**What to work on**
Instruction for the entries that follow: retype exactly the lines from the line with "You are a GUI" to the line with "1204x988 pixels. How", both included, and omit all others.

===== Extracted information

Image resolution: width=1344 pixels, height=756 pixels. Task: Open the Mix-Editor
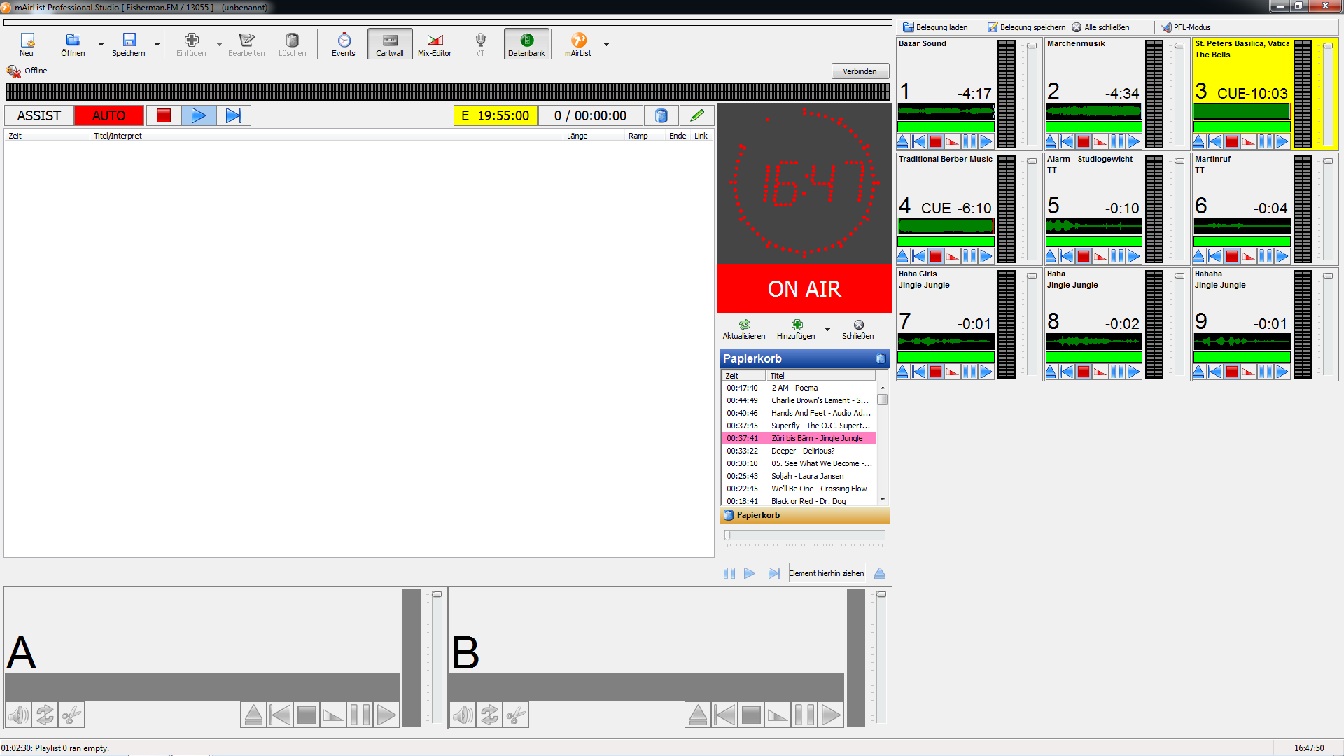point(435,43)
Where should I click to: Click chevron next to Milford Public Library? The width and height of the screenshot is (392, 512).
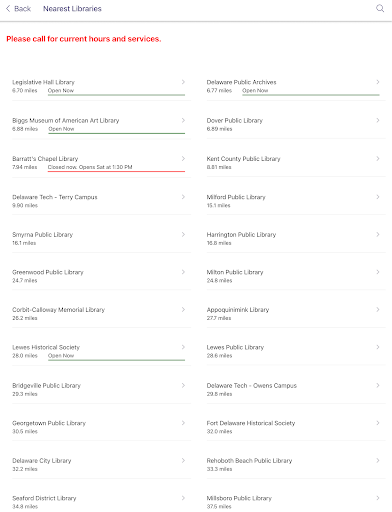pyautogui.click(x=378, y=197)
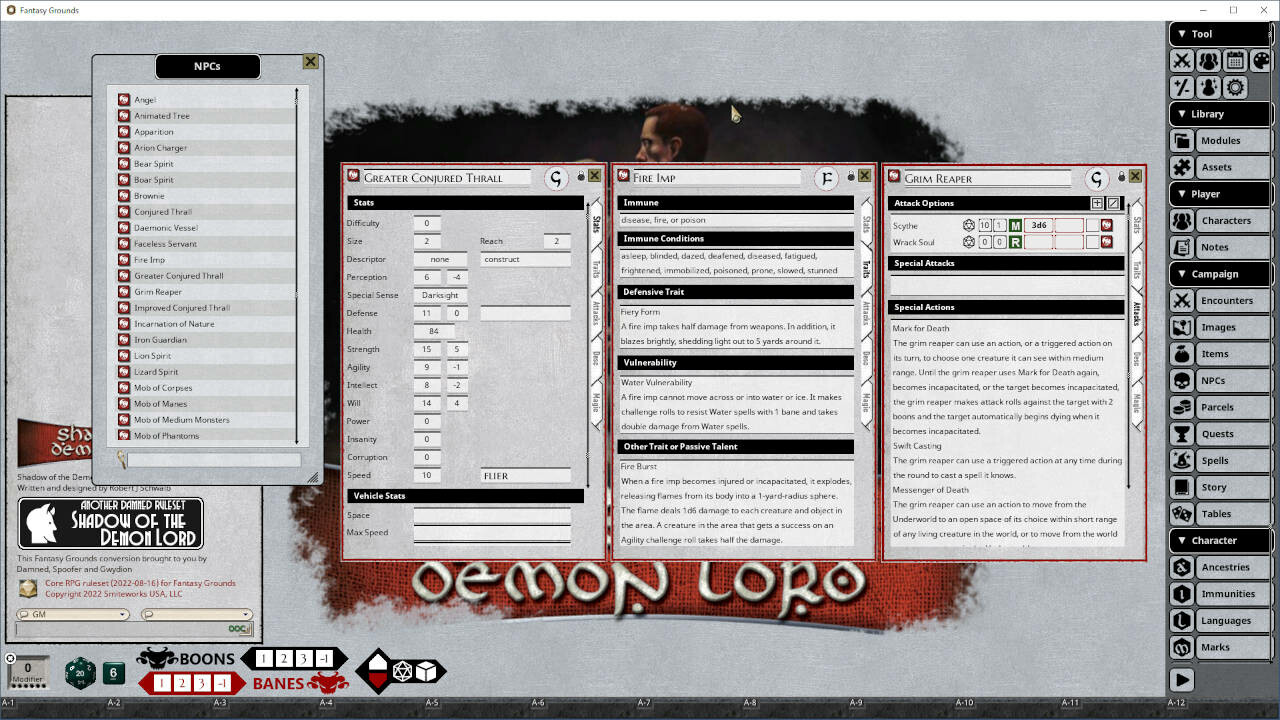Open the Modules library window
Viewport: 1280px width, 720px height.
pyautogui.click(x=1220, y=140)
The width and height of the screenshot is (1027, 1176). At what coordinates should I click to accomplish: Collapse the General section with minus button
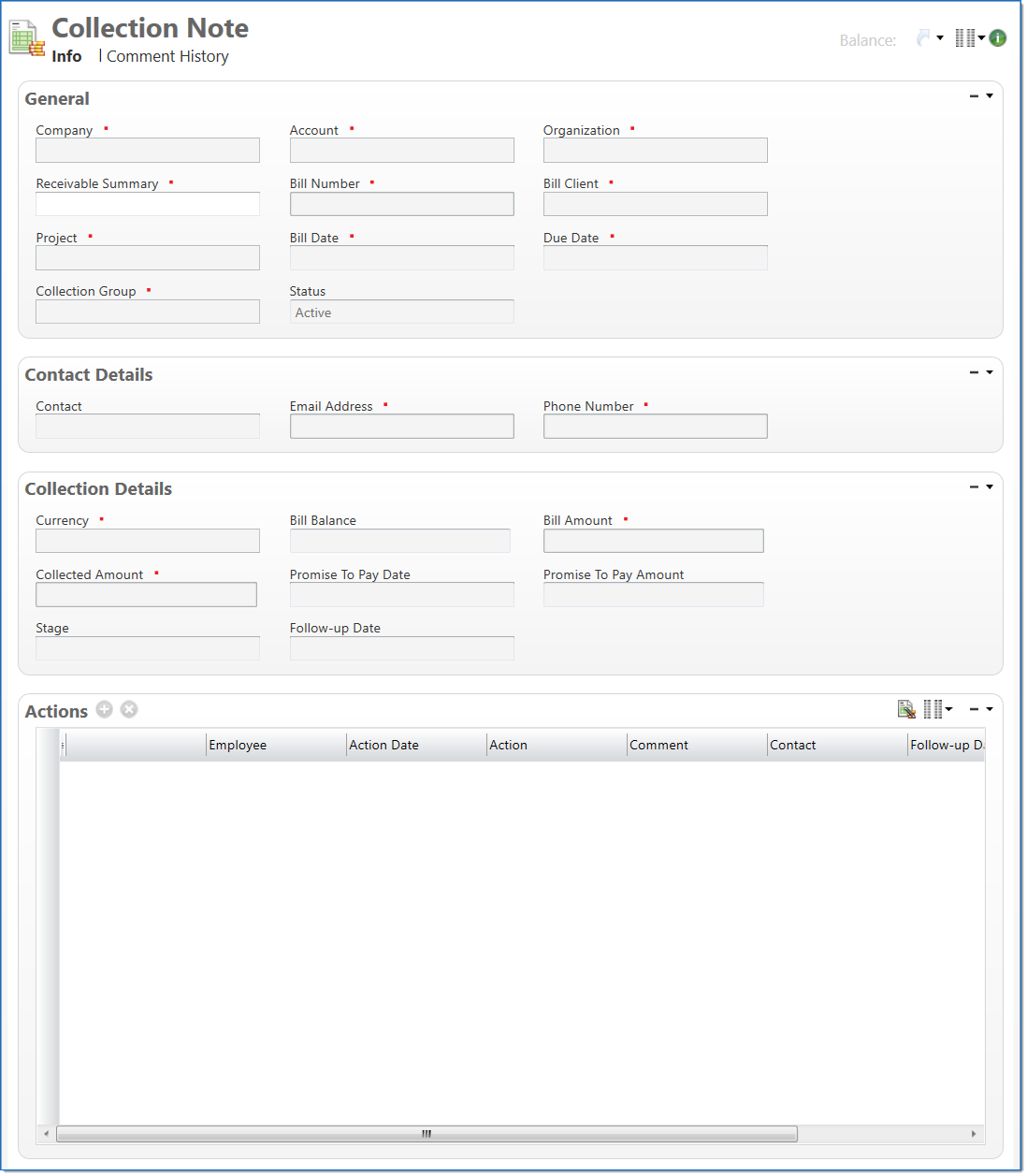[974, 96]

==========
===== Extracted information

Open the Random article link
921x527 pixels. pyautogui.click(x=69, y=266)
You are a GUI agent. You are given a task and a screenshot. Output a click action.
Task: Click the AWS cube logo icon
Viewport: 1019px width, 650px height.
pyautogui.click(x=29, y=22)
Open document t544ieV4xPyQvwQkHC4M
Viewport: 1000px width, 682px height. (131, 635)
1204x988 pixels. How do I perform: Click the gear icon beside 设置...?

==========

**Task solution**
You are a GUI agent. You are given a task and a screenshot. Output a click action.
Task: Click the AWS cube logo icon
Viewport: 1019px width, 650px height.
pyautogui.click(x=29, y=22)
Open document t544ieV4xPyQvwQkHC4M
Viewport: 1000px width, 682px height. (131, 635)
1204x988 pixels. How do I perform: Click the gear icon beside 设置...?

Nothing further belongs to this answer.